Da begegneten sich zwei Männer voller Respekt, die einander eigentlich nicht grün sind. Da wurde eine Brücke geschlagen über die Gräben einer uralten Feindschaft. Nüchtern und pragmatisch wurde an der Lösung eines jahrzehntealten, emotionsbeladenen Konfliktes gearbeitet.

Nach dem Eklat in Davos: Der Staatsmann machte Platz für den Hitzkopf: Erdogan nach seiner Rückkehr in die Türkei.

Der Staatsmann machte Platz für den Hitzkopf: Erdogan nach seiner Rückkehr in die Türkei.

(Foto: Foto: AFP)

In Davos machte der türkische Ministerpräsident Tayyip Erdogan vor, wie das geht: Zum ersten Mal sprach der türkische Premier mit dem armenischen Präsidenten, Sersch Sarkissjan.

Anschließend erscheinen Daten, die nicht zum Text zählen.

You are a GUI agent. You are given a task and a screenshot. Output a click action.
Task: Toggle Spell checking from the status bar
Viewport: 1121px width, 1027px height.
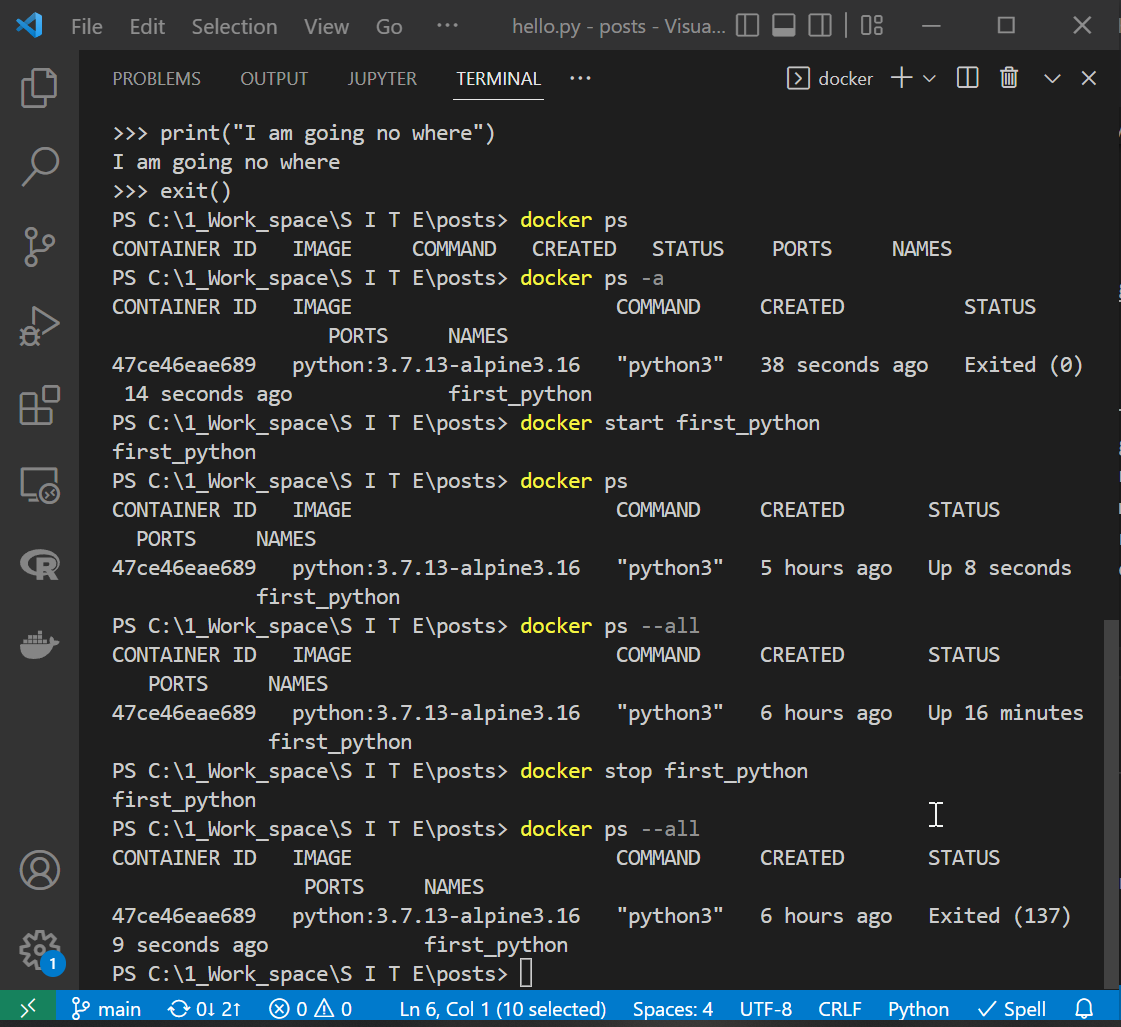click(1011, 1008)
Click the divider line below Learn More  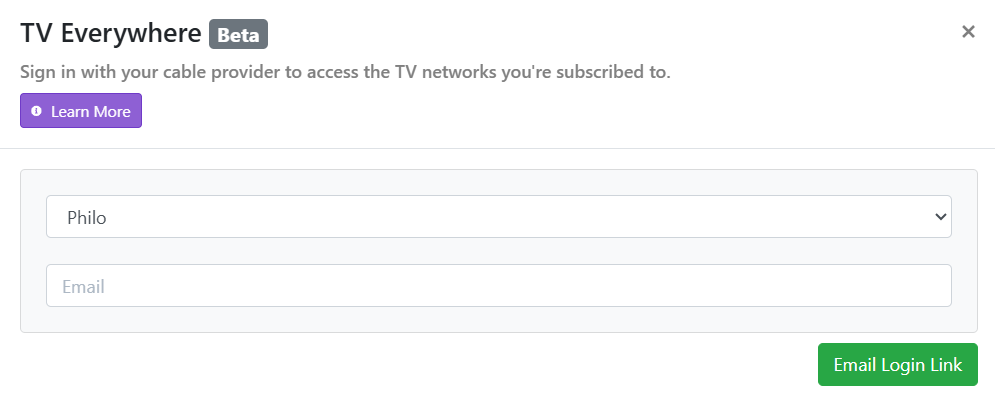[x=498, y=148]
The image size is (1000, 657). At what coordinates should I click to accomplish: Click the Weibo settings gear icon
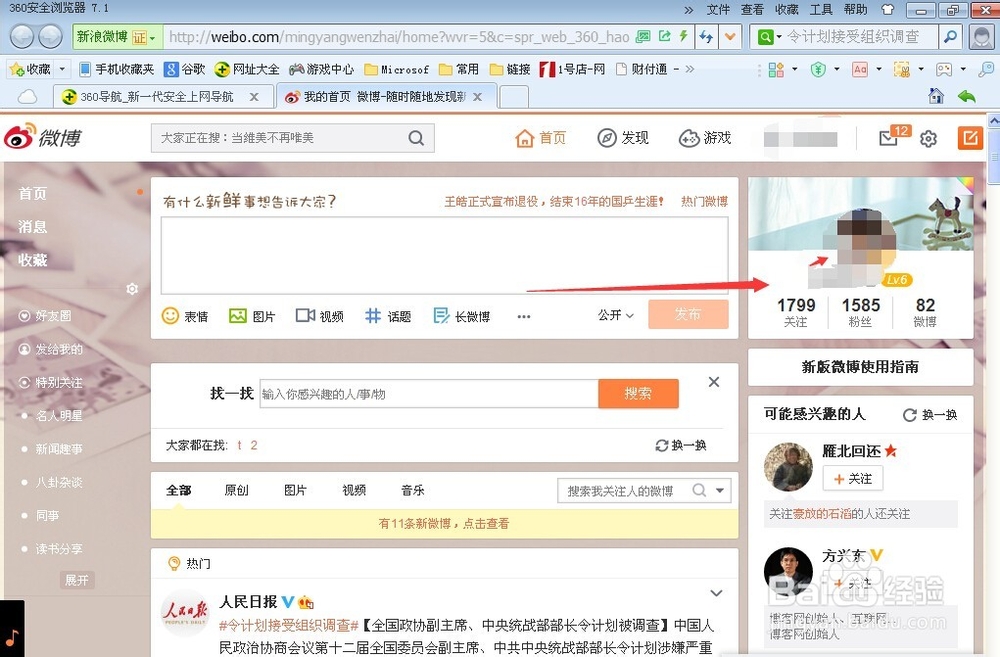928,138
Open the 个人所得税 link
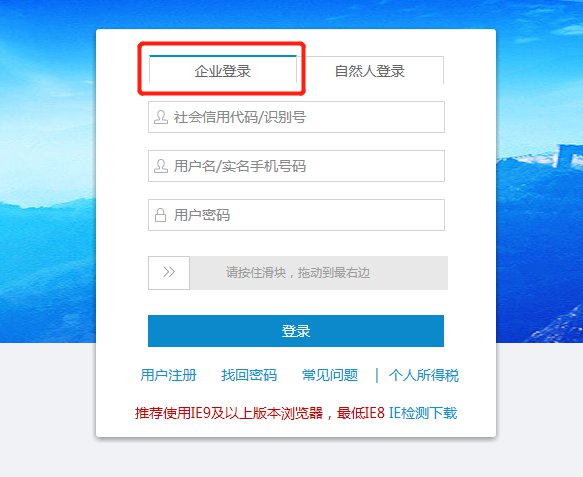583x477 pixels. point(423,375)
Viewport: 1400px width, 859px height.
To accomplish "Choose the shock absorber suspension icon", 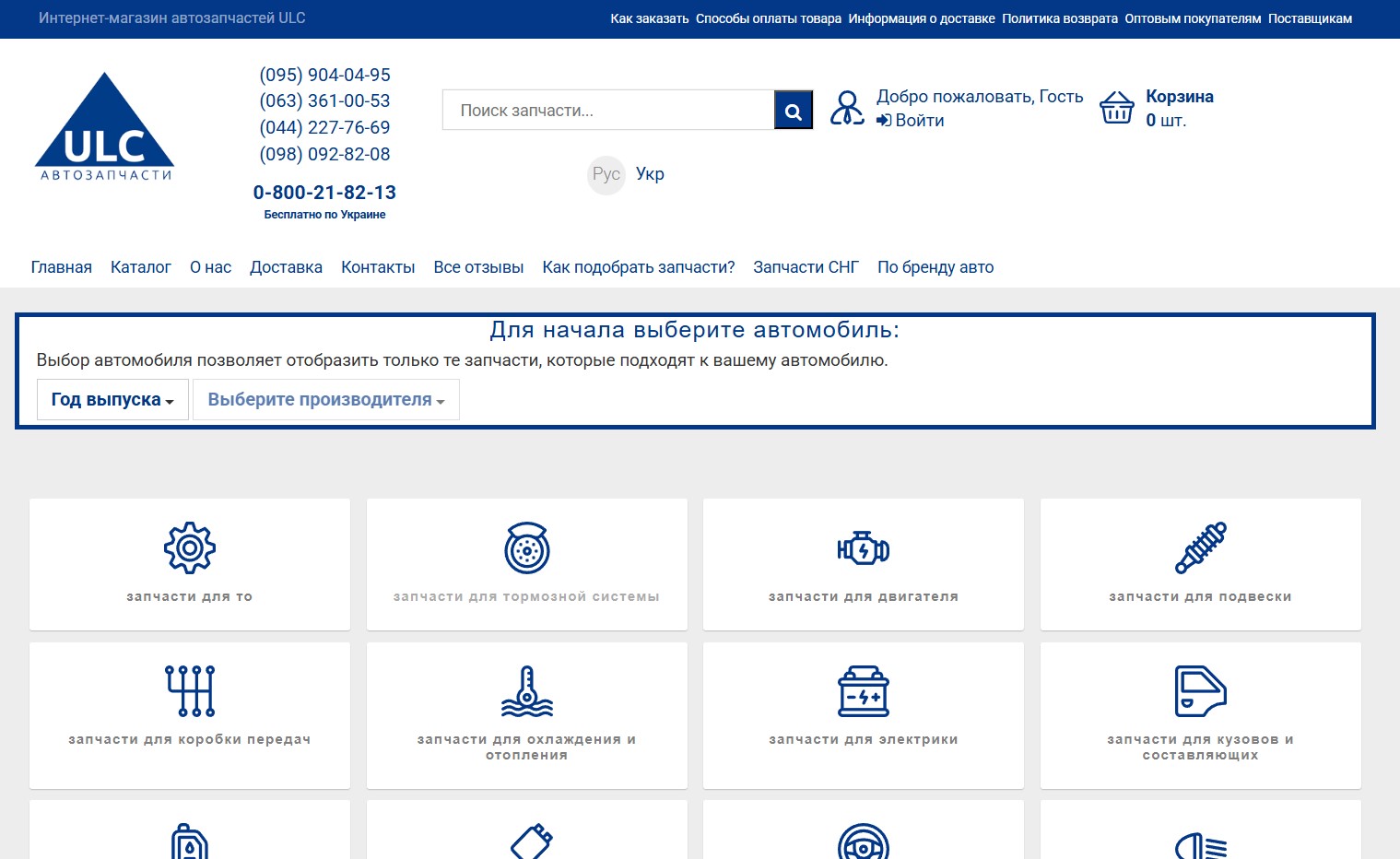I will pyautogui.click(x=1200, y=547).

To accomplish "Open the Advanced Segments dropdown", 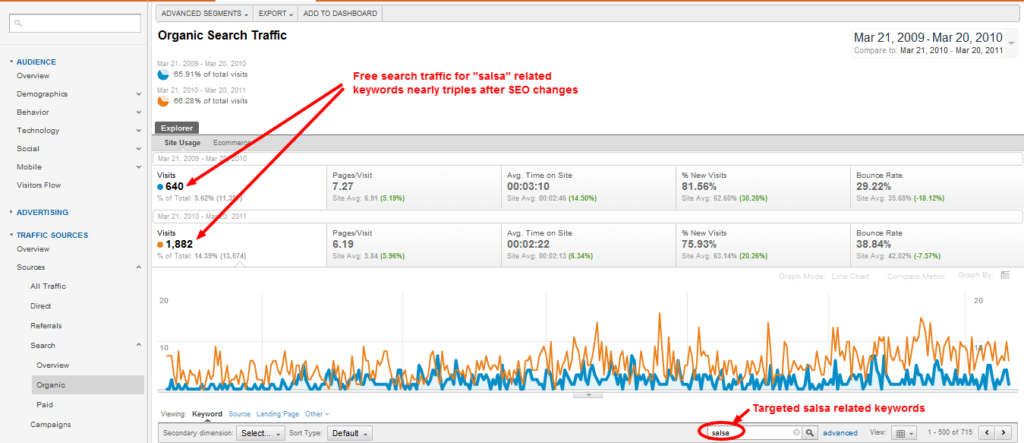I will coord(206,15).
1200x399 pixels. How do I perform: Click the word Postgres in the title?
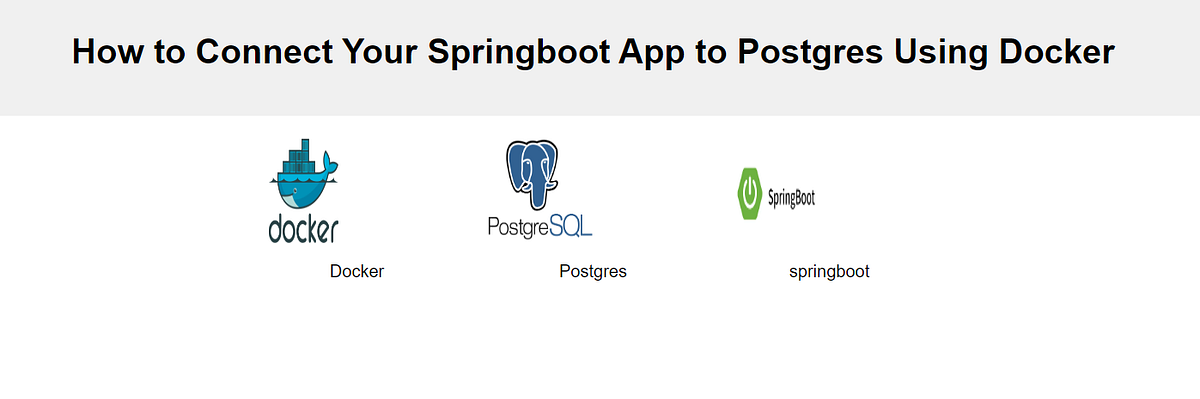(810, 53)
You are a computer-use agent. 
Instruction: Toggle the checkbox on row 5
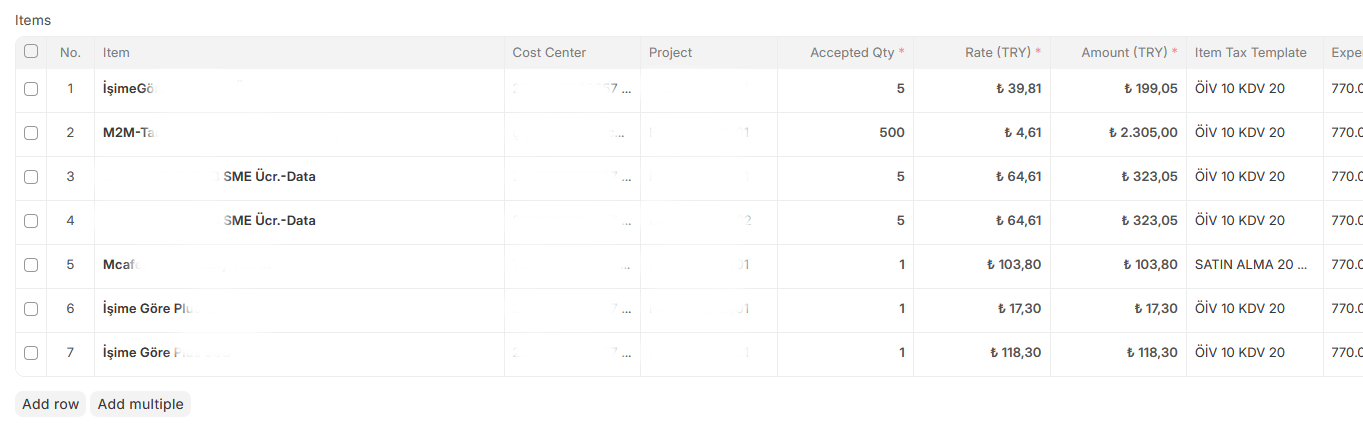coord(31,265)
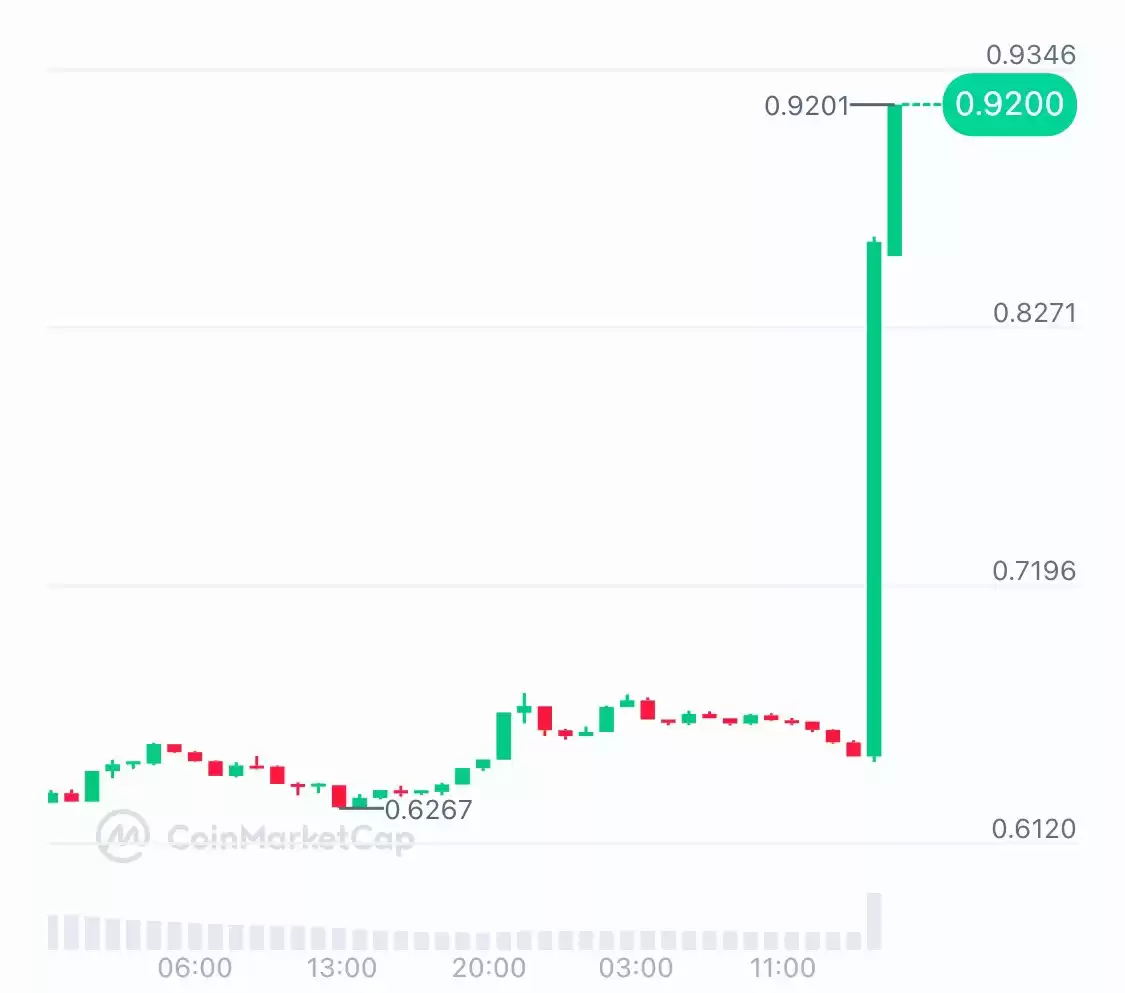Click the 0.9346 price axis label
1125x993 pixels.
point(1031,55)
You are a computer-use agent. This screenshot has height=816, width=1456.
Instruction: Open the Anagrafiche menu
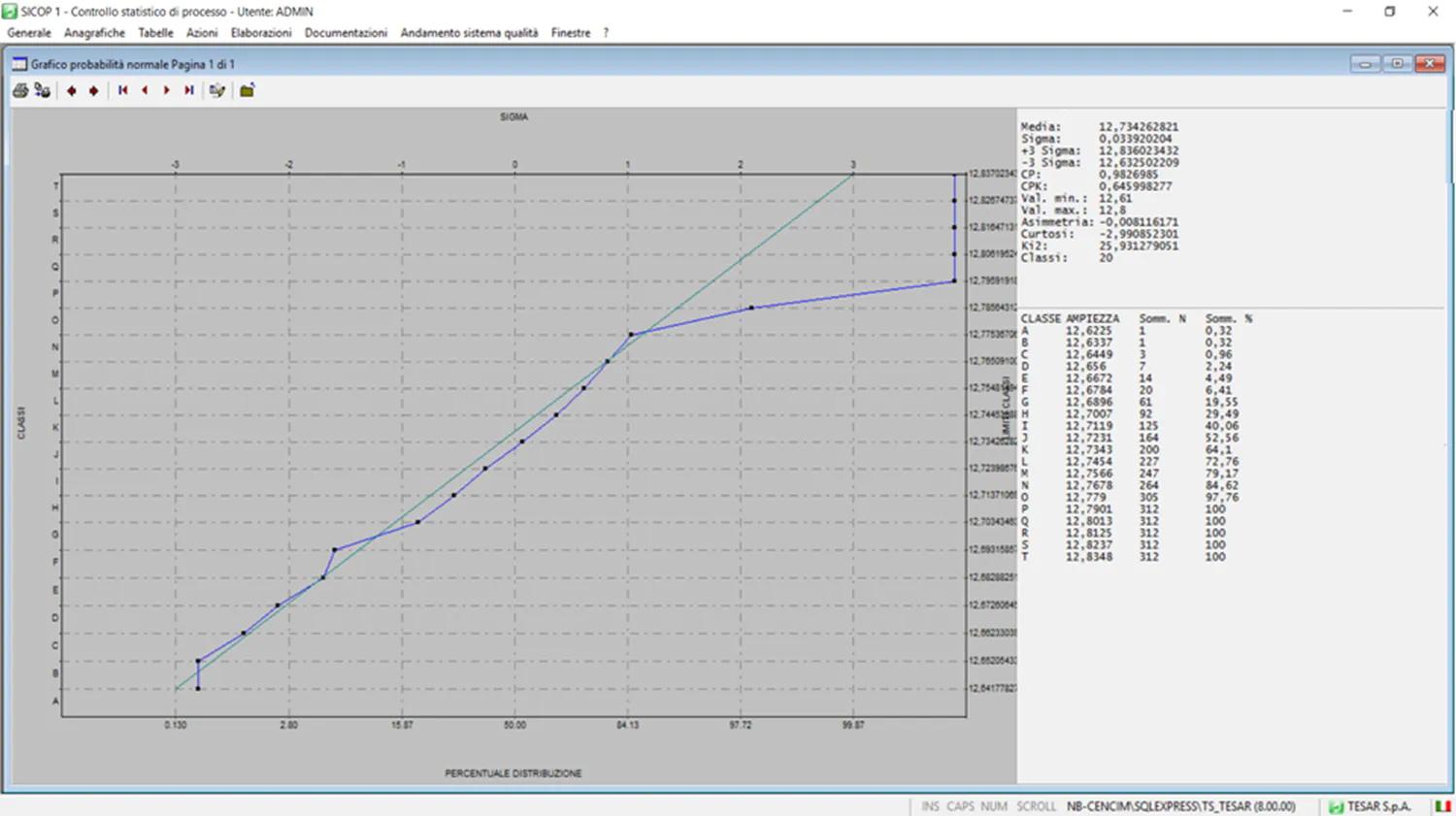point(94,33)
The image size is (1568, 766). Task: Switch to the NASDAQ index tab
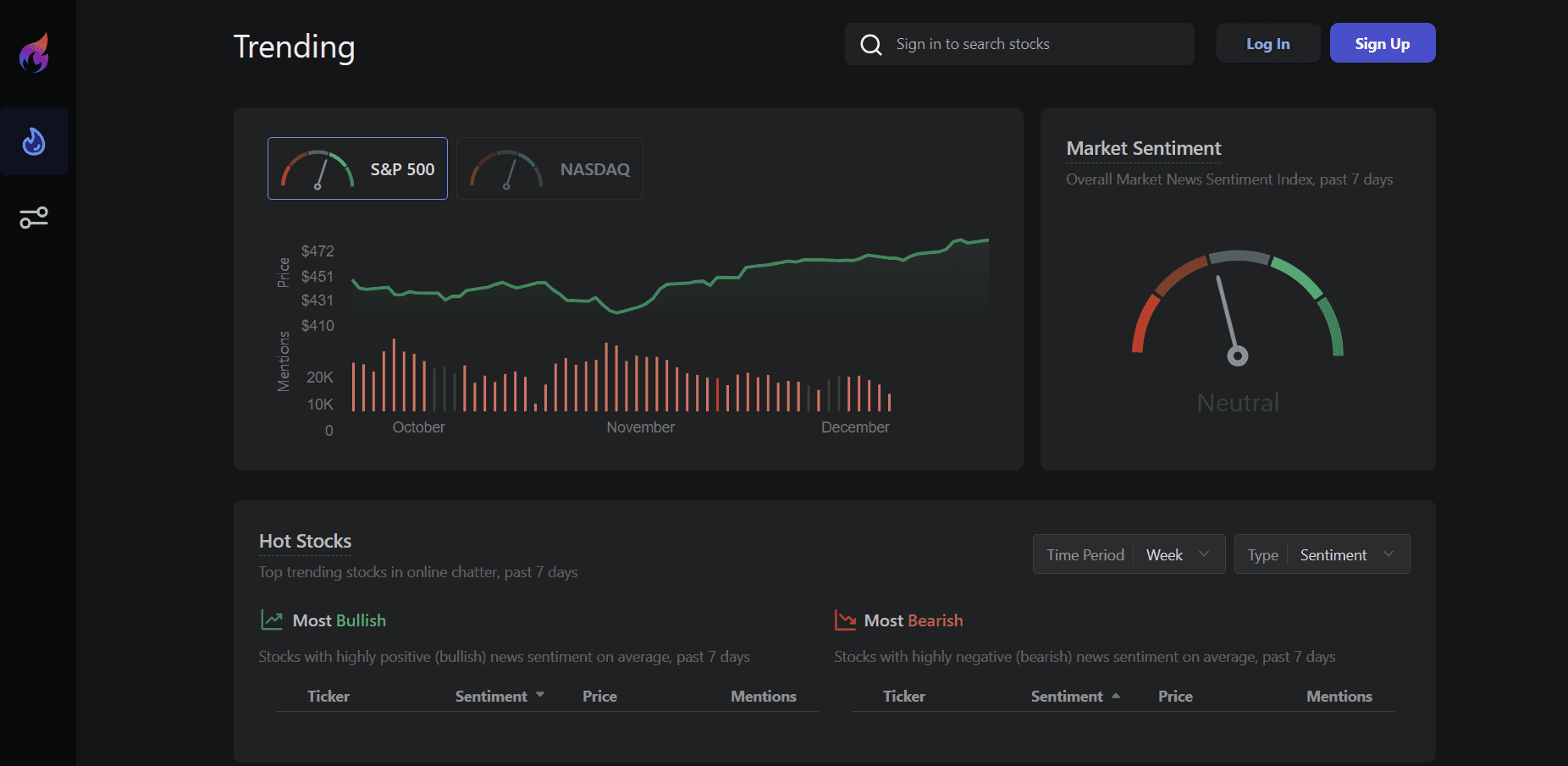point(549,169)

Bald, munkelt man, solle die Grenze zwischen beiden Ländern geöffnet werden. Eigentlich eine Sensation.

Für Sensationen aber war keine Zeit, weil nur wenige Minuten später der andere Tayyip Erdogan auf die Bühne trat. Der Staatsmann machte Platz für "den Mann aus Kasimpasa", wie die liberale Zeitung Radikal schrieb. Kasimpasa ist der Istanbuler Vorort, in dem Erdogan aufwuchs.

In Istanbul ist das Viertel ein Synonym für Hitzköpfe und Machotum. Für Männer, die sich nichts gefallen lassen. Davos hatte seinen Eklat. Erdogans Istanbuler Anhängern gefiel, was sie live aus Davos zu sehen bekamen: Einer, der es den Israelis und ihren Freunden im Westen mal gezeigt hat. Sie haben ihren Premier gefeiert bei seiner Wiederkehr, als neuen "Weltführer".

Echte Empörung

Die Hamas schickte ein Glückwunsch-Telegramm. Und es schien, als genösse Erdogan den Erfolg bei den Seinen zu Hause. Aber es ist ein billiger Triumph, der den Premier und sein Land noch teuer zu stehen kommen könnte.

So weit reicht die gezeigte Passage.